* _What you need to do_: A stretch of the entries below is to be set down exactly, running from the line with "Click the Comprar" through the line with "The width and height of the screenshot is (1080, 704).", both included, and no other line.

* _Dataset extract_:
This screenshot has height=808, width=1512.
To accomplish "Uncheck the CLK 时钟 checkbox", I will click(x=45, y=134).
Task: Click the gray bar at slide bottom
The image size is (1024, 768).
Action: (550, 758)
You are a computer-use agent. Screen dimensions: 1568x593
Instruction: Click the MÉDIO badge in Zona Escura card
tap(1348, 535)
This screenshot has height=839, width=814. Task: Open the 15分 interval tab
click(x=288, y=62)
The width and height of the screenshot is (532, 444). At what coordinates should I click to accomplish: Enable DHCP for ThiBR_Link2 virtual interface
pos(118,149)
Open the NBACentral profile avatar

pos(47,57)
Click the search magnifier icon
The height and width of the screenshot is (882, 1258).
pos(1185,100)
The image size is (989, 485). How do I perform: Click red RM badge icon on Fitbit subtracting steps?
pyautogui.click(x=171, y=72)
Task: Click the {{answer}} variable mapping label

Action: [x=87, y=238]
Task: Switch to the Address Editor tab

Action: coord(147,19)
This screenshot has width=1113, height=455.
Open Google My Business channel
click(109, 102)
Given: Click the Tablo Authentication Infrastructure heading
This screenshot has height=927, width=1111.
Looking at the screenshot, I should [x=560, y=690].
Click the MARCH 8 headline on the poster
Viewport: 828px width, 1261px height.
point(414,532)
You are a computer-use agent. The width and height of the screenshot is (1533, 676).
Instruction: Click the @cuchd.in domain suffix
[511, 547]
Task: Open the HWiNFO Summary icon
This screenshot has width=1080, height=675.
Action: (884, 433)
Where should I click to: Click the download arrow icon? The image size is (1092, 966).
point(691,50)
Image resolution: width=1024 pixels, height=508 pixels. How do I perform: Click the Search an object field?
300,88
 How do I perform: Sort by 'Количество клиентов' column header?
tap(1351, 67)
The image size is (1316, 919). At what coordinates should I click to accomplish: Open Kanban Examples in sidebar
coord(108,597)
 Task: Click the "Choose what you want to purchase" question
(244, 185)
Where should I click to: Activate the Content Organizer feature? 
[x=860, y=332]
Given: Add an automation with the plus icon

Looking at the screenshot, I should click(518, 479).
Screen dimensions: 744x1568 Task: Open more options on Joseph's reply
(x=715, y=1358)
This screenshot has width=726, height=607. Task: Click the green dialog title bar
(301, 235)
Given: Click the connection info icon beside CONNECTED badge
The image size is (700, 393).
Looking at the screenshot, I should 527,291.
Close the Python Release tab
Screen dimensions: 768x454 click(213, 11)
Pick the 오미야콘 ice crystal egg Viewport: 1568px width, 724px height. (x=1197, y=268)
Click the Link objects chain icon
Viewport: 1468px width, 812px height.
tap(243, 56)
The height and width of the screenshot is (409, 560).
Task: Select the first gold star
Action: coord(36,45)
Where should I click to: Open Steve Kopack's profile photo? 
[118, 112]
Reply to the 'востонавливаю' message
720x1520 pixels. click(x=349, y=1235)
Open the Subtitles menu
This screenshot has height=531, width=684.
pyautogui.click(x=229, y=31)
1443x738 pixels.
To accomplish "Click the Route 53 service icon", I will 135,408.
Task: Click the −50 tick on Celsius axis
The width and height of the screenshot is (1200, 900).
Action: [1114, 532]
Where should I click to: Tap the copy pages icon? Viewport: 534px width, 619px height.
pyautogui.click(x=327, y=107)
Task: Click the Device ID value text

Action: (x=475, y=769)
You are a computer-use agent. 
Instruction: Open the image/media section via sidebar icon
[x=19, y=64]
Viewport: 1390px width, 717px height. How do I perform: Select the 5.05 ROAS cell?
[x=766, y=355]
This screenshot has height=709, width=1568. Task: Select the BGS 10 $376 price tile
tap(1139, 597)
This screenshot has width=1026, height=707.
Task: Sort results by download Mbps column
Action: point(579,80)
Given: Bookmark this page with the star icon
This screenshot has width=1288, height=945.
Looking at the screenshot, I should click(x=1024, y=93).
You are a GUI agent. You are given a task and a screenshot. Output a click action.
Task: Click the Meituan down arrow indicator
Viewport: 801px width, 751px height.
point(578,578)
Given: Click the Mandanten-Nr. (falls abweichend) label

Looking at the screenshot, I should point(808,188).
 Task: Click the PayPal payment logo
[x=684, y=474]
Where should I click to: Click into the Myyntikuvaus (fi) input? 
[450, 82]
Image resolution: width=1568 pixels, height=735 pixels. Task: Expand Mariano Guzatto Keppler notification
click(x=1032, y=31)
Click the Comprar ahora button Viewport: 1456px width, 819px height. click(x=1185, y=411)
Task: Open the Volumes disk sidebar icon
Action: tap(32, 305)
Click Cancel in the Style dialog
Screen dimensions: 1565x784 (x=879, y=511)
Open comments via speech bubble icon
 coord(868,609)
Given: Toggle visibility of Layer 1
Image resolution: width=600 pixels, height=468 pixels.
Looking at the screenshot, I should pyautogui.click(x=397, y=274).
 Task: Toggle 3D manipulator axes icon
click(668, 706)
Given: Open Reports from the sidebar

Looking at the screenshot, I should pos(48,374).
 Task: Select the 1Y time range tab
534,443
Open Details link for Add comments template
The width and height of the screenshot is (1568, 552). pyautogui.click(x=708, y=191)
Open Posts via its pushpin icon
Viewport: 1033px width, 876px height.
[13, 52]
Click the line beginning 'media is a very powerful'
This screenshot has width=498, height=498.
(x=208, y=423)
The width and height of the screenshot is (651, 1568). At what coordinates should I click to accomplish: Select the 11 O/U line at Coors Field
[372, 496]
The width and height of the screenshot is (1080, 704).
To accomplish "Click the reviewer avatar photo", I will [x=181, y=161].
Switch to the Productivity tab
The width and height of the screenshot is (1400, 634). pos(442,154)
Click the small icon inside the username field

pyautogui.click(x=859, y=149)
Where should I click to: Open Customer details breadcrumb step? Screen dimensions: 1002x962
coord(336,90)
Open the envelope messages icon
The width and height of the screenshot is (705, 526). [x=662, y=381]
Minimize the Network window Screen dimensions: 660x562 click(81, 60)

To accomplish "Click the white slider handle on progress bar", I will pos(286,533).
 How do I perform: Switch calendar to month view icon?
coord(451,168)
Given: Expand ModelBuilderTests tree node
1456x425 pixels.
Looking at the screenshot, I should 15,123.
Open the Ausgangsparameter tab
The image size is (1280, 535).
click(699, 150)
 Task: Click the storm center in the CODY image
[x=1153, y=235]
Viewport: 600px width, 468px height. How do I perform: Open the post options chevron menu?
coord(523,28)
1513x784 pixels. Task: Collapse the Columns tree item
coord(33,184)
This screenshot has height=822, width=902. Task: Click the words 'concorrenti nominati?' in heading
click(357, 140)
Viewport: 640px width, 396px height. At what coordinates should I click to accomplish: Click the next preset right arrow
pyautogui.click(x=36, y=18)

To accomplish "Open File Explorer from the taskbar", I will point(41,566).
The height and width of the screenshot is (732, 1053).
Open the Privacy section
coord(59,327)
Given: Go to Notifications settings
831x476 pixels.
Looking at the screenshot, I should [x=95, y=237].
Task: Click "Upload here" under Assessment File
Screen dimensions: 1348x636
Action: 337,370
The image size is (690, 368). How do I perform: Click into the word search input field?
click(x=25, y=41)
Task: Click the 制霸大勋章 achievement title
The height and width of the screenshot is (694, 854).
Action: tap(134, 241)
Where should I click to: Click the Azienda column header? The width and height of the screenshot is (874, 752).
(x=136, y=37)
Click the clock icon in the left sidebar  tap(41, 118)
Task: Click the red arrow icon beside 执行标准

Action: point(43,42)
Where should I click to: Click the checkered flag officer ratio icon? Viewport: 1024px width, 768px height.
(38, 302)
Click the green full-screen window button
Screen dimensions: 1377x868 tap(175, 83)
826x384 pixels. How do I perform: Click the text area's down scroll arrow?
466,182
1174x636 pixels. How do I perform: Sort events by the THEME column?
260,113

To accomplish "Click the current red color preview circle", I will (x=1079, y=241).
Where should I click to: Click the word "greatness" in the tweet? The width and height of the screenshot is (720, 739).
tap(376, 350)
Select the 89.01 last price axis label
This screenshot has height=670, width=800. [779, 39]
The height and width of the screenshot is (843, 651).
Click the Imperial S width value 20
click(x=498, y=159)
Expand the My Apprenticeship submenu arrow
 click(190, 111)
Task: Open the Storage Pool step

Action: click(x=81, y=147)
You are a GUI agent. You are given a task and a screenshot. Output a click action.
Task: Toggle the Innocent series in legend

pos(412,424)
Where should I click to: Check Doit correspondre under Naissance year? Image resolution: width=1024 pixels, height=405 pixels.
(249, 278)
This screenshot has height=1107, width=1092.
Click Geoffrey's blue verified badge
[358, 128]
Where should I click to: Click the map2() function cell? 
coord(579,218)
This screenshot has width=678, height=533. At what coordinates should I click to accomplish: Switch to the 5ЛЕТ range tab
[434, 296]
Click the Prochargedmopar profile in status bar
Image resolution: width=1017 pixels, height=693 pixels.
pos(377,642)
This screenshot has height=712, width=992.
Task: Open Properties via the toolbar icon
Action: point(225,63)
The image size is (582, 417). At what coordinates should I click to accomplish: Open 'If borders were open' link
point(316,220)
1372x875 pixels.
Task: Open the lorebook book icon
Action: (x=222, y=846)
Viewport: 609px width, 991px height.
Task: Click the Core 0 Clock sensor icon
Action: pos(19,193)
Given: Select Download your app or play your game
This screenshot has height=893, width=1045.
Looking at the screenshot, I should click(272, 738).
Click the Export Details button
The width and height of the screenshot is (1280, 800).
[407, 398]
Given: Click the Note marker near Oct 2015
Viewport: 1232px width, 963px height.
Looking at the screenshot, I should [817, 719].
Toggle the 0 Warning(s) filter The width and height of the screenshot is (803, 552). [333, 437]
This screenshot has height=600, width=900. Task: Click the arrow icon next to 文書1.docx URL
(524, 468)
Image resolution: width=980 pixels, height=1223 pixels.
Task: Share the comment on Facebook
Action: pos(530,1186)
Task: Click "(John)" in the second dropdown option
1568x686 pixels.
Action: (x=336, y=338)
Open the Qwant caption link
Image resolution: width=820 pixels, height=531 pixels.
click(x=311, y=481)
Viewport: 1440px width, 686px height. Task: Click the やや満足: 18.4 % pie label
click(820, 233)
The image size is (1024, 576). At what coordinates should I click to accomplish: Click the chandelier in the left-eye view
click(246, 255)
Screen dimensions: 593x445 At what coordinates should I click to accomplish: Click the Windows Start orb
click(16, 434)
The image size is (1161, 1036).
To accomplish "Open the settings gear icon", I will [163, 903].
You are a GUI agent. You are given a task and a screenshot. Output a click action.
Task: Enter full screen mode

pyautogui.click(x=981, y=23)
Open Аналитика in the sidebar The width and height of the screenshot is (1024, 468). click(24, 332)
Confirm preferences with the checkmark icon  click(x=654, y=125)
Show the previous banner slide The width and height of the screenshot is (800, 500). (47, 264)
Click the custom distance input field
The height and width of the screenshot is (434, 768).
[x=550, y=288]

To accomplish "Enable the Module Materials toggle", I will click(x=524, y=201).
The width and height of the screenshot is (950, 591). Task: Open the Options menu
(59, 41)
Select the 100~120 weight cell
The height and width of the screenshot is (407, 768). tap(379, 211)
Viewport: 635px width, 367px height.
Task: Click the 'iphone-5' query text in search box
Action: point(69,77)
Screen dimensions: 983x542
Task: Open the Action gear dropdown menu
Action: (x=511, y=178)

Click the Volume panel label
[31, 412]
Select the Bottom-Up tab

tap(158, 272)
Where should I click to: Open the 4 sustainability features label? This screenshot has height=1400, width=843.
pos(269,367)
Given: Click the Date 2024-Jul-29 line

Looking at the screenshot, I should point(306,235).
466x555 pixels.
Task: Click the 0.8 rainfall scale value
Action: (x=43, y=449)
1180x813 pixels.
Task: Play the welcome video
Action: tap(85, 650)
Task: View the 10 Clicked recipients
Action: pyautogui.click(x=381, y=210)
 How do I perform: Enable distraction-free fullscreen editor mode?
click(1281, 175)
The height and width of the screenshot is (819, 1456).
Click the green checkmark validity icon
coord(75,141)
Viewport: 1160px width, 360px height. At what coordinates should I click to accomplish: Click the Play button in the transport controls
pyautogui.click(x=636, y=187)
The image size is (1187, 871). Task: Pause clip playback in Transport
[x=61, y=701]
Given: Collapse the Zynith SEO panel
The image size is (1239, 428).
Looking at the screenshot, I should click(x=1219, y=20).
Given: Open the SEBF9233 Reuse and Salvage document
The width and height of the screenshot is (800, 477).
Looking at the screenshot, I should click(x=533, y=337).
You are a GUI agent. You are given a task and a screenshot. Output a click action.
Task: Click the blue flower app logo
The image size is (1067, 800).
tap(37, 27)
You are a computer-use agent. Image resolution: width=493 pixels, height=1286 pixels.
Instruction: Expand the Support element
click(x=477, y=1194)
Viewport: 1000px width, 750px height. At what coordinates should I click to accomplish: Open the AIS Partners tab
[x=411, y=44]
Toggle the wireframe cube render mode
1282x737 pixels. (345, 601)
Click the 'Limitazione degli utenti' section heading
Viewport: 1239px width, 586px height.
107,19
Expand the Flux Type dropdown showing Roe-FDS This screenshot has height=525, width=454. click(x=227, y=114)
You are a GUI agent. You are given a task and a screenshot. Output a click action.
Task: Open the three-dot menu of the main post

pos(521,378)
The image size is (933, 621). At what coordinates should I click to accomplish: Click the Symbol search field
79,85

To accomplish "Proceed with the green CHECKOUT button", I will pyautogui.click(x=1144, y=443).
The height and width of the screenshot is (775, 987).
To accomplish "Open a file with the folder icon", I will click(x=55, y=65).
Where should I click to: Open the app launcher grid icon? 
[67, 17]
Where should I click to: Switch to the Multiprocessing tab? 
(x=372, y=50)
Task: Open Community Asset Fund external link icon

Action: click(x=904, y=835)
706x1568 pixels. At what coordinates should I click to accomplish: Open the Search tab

* _Your solution_:
Click the Comprar ahora button Viewport: 1456px width, 819px height. click(x=1185, y=411)
Task: Open the Volumes disk sidebar icon
Action: tap(32, 305)
Click Cancel in the Style dialog
Screen dimensions: 1565x784 (x=879, y=511)
Open comments via speech bubble icon
 coord(868,609)
Given: Toggle visibility of Layer 1
Image resolution: width=600 pixels, height=468 pixels.
Looking at the screenshot, I should pyautogui.click(x=397, y=274).
 Task: Toggle 3D manipulator axes icon
click(668, 706)
Given: Open Reports from the sidebar

Looking at the screenshot, I should pos(48,374).
 Task: Select the 1Y time range tab
534,443
Open Details link for Add comments template
The width and height of the screenshot is (1568, 552). pyautogui.click(x=708, y=191)
Open Posts via its pushpin icon
Viewport: 1033px width, 876px height.
[13, 52]
Click the line beginning 'media is a very powerful'
This screenshot has width=498, height=498.
(x=208, y=423)
The width and height of the screenshot is (651, 1568). At what coordinates should I click to accomplish: Select the 11 O/U line at Coors Field
[372, 496]
The width and height of the screenshot is (1080, 704).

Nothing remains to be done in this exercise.